* **Texto**:
━━━━━━━━━━━━━━━━━━━━

Além do certificado, o Geoparque Caçapava foi premiado como exemplo de “Boas Práticas”



Cerimônia reconheceu o trabalho realizado nos dois territórios (Foto: Deni Zolin, Grupo Diário)

Após momentos de aflição vividos no Marrocos, por conta do terremoto que atingiu a região na noite de sexta-feira (08), a emoção e a alegria tomaram conta dos representantes dos Geoparques de Caçapava e Quarta Colônia, na cerimônia de recebimento do selo de territórios mundiais da Unesco, que ocorreu neste sábado (9), por volta das 14 horas (horário de Brasília). 

A entrega da certificação ocorreu no Complexe Culturel Mohamed VI des Habous, em Marrakesh, no Marrocos, em um espaço montado para a cerimônia após a interdição do prédio onde o evento aconteceria inicialmente. O início da solenidade contou com um minuto de silêncio pelas vítimas da tragédia.

No momento da certificação, 18 novos territórios foram reconhecidos pela Unesco e Caçapava e da Quarta Colônia foram os primeiros a serem chamados para a cerimônia. O certificado foi recebido por Jacielle Sell, em nome da Quarta Colônia, e por André Borba, por Caçapava. “Foi um momento muito esperado. É a coroação de um processo de muito trabalho, entrega e dedicação de muitas pessoas. Foi muito legal ver o reconhecimento de tudo que a gente sempre sonhou e acreditava que ia acontecer.”, comenta Jaciele, diretora do Geoparque Quarta Colônia e coordenadora da Rede Nacional de Geoparques.

Parte da equipe brasileira durante a certificação (Foto: Naiane Dotto)

━━━━━━━━━━━━━━━━━━━━

* **Dados fornecidos**:
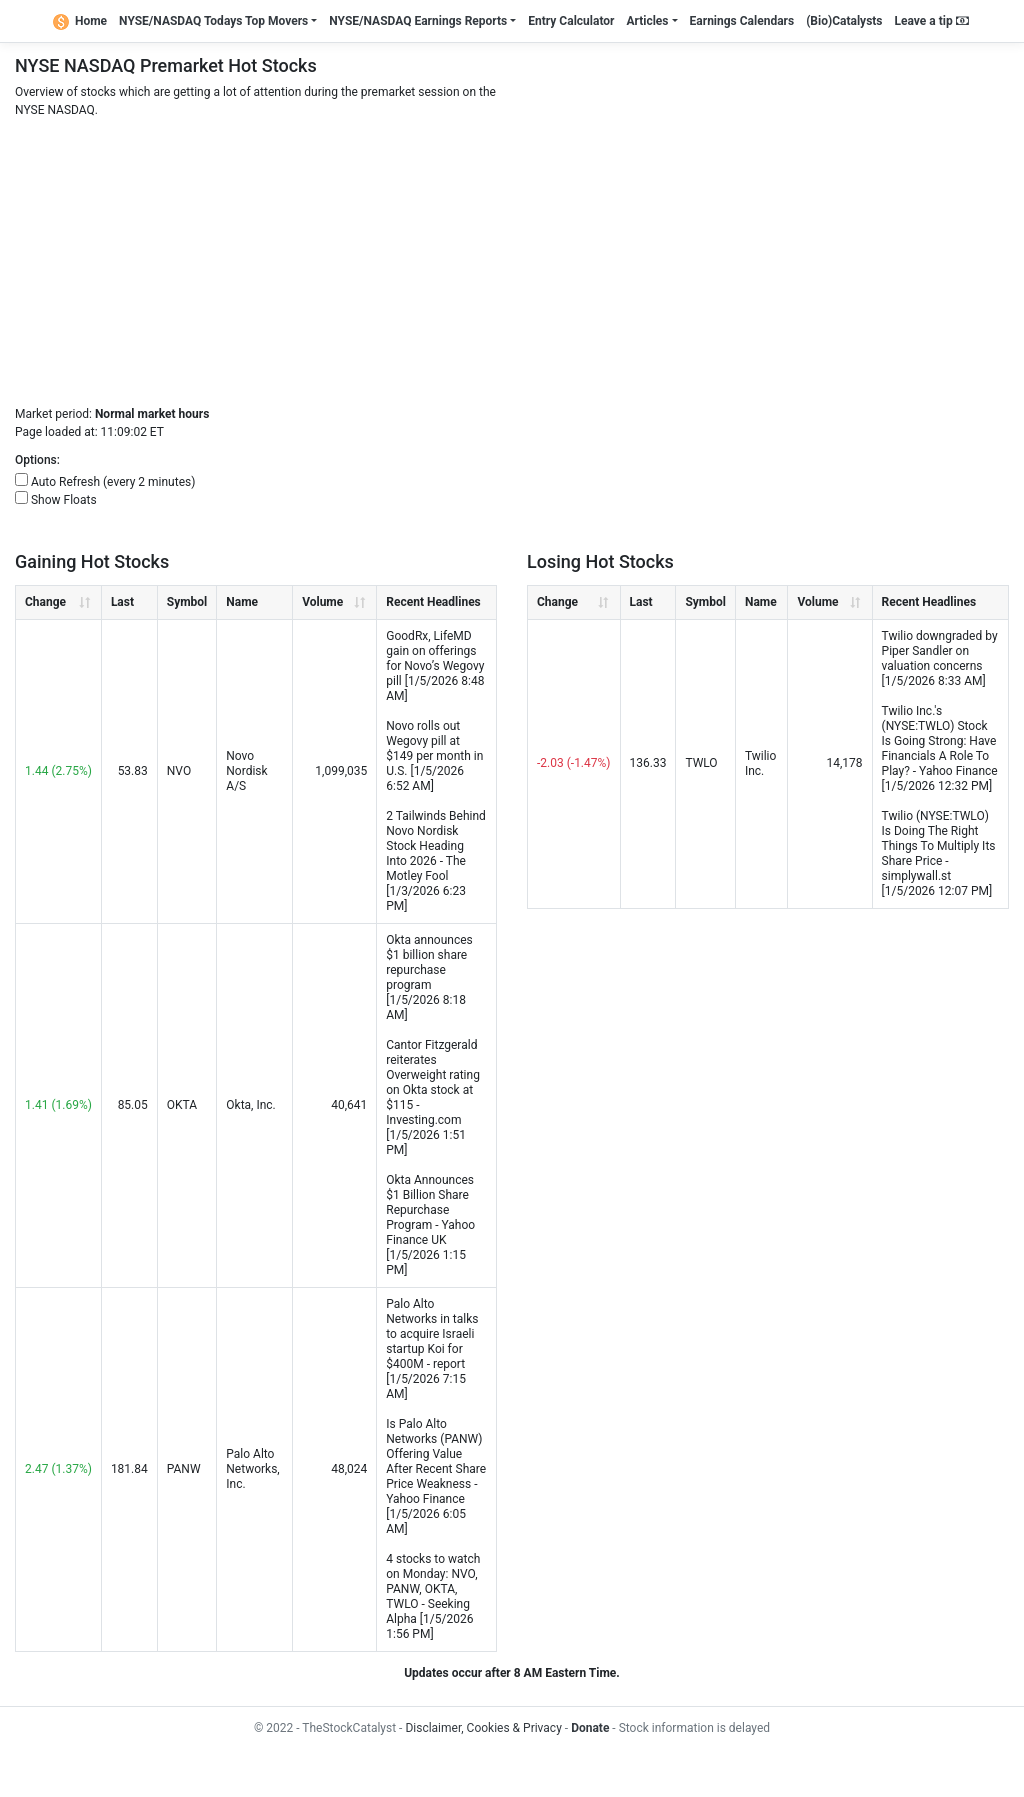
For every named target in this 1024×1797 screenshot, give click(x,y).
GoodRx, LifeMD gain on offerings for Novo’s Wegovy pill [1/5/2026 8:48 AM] (435, 666)
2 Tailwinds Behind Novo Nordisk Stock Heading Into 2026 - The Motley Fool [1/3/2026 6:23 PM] (436, 861)
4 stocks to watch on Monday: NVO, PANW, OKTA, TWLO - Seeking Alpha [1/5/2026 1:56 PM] (433, 1596)
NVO (179, 771)
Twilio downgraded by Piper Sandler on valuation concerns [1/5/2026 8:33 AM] (940, 658)
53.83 (133, 771)
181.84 (129, 1469)
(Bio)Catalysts (844, 21)
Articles (647, 21)
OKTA (182, 1105)
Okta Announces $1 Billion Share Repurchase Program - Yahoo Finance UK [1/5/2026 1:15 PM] (430, 1225)
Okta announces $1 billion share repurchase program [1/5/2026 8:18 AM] (429, 977)
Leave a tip (932, 21)
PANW (184, 1469)
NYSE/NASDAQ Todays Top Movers (213, 21)
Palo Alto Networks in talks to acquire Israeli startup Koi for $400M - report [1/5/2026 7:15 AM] (432, 1349)
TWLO (701, 763)
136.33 (648, 763)
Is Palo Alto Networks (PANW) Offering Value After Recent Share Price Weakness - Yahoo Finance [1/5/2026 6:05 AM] (436, 1476)
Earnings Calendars (742, 21)
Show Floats (64, 500)
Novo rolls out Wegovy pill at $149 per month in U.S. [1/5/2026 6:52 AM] (434, 756)
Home (80, 21)
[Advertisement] (512, 265)
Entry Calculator (571, 21)
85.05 (133, 1105)
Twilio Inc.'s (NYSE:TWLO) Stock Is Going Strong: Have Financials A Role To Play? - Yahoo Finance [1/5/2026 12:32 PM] (940, 748)
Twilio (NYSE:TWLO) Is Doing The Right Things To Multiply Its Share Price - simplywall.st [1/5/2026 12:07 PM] (939, 853)
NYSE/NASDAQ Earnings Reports (418, 21)
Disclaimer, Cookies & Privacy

━━━━━━━━━━━━━━━━━━━━

* **Tarefa proposta 1**: Reescreva em tópicos, de forma mais concisa, o parágrafo do texto iniciado por “A entrega da certificação ocorreu”, preservando seus fatos principais.
* **Tarefa proposta 2**: Prossiga com a notícia sobre a certificação dos Geoparques de Caçapava e Quarta Colônia, dando seguimento a partir de seu último trecho.

* **Resposta 1**:
- A certificação foi entregue no Complexe Culturel Mohamed VI des Habous, em Marrakesh, no Marrocos.
- A cerimônia aconteceu em um espaço montado para a ocasião, após a interdição do prédio onde o evento ocorreria inicialmente.
- A solenidade começou com um minuto de silêncio pelas vítimas da tragédia.

* **Resposta 2**:
A mesma perspectiva é compartilhada por Flavi Ferreira Lisboa Filho, Pró-Reitor de Extensão da UFSM. “Eu enxergo esse momento como a coroação de um trabalho conjunto alavancado pela Universidade Federal de Santa Maria (UFSM), seus docentes, técnico-administrativos em educação, estudantes e, em especial, os extensionistas, que não medem esforços para ir a campo, estar em contato com as pessoas, com as instituições, com os territórios, com as comunidades e trabalhar no dia a pela transformação social dessas realidades”, afirma o pró-reitor. Além disso, ele destaca, também, a importância da atuação conjunta para o êxito do projeto. “Esse momento reflete o resultado de um trabalho sério que envolveu UFSM, Universidade Federal do Pampa, com seu campus em Caçapava do Sul, prefeituras, entidades da regiões dos territórios e, principalmente, pessoas. Sem essas parcerias, os Geoparques não seriam viáveis”, reflete.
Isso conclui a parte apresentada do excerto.